_Tasks for this exercise:_
(a) In the Ollama guide:
(i) What is the minimum Python version required?
(ii) How much RAM is recommended for larger models?
(iii) What command installs Ollama on macOS and Linux?
(b) Carry on the guide to using Ollama with Python from its final sentence.

BEGIN Text segment

Using Ollama with Python: Step-by-Step Guide

Running large language models locally has become increasingly accessible thanks to tools like Ollama. This comprehensive guide will walk you through setting up and using Ollama with Python, enabling you to harness the power of AI models directly on your machine.

What is Ollama?

Ollama is an open-source platform that makes it easy to run large language models locally. It provides a simple API and command-line interface for downloading, running, and managing various AI models including Llama 2, Code Llama, Mistral, and many others. With Ollama, you can run these models without relying on external APIs or cloud services.

Prerequisites

Before we begin, ensure you have:

Python 3.7 or higher installed
At least 8GB of RAM (16GB+ recommended for larger models)
Sufficient disk space for model downloads (models range from 1GB to 70GB+)

Step 1: Install Ollama

On macOS and Linux

Download and install Ollama using the official installer:

curl -fsSL https://ollama.ai/install.sh | sh

On Windows

Download the Windows installer from the official Ollama website and run it.

END Text segment
BEGIN Given information

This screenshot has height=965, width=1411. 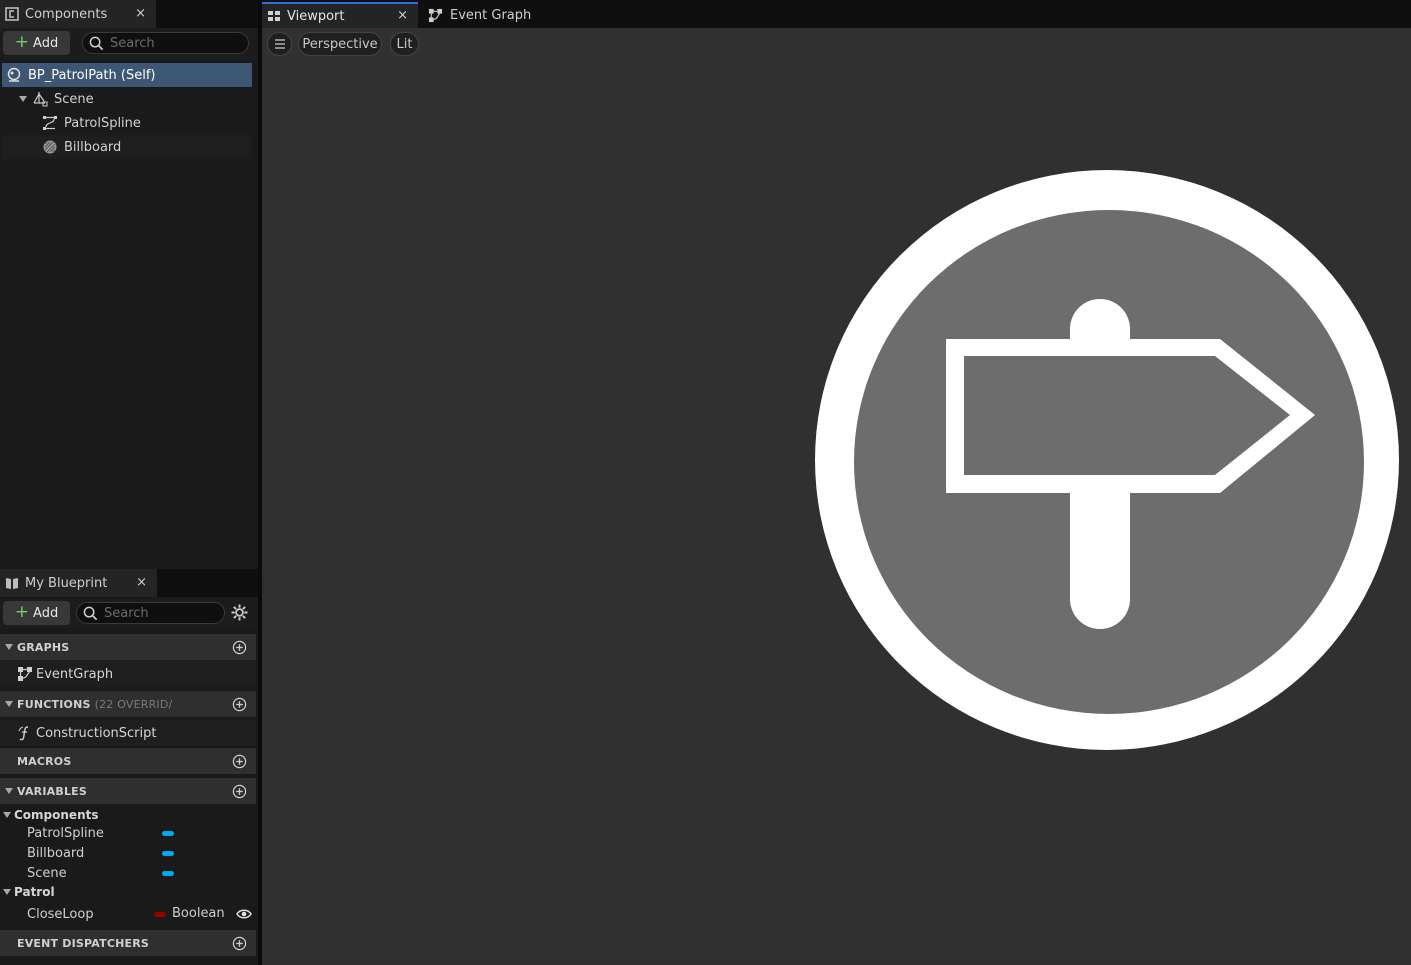 What do you see at coordinates (74, 99) in the screenshot?
I see `component-label-scene: Scene` at bounding box center [74, 99].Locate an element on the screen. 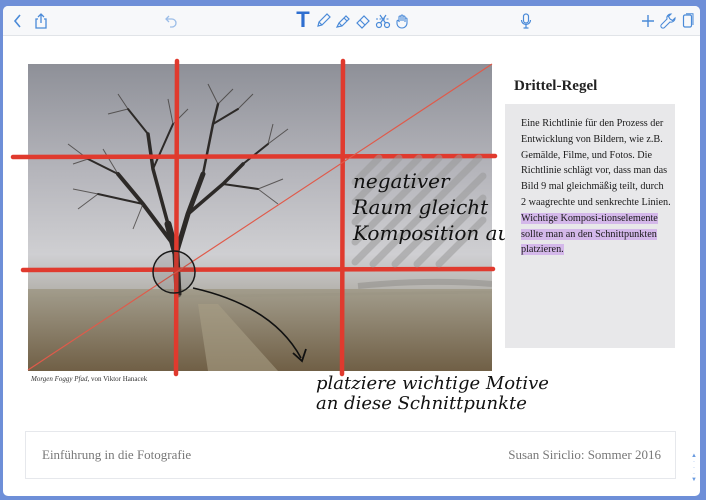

END Given information

_Results:_
(a)
(i) Python 3.7 or higher.
(ii) 16GB or more.
(iii) curl -fsSL https://ollama.ai/install.sh | sh

(b)
Verify Installation

After installation, verify Ollama is working:

ollama --version

Step 2: Download Your First Model

Ollama supports numerous models. Let’s start with Llama 2, a popular choice:

ollama pull llama2

For faster experimentation, you might prefer a smaller model:

ollama pull llama2:7b

Other popular models include:

mistral: Fast and efficient model
codellama: Specialized for code generation
phi: Microsoft’s compact model

Step 3: Set Up Python Environment

Create a virtual environment to keep your project dependencies isolated:

python -m venv ollama-env
source ollama-env/bin/activate  # On Windows: ollama-env\Scripts\activate

Install the required Python packages:

pip install ollama requests

Step 4: Basic Python Integration

Simple Chat Interface

Create your first Python script to interact with Ollama:

import ollama

def chat_with_ollama(model_name="llama2"):
    """Simple chat function using Ollama"""
    print(f"Chatting with {model_name}. Type 'quit' to exit.")
    
    while True:
        user_input = input("\nYou: ")
        if user_input.lower() == 'quit':
            break
            
        try:
            response = ollama.chat(
                model=model_name,
                messages=[{
                    'role': 'user',
                    'content': user_input
                }]
            )
            print(f"AI: {response['message']['content']}")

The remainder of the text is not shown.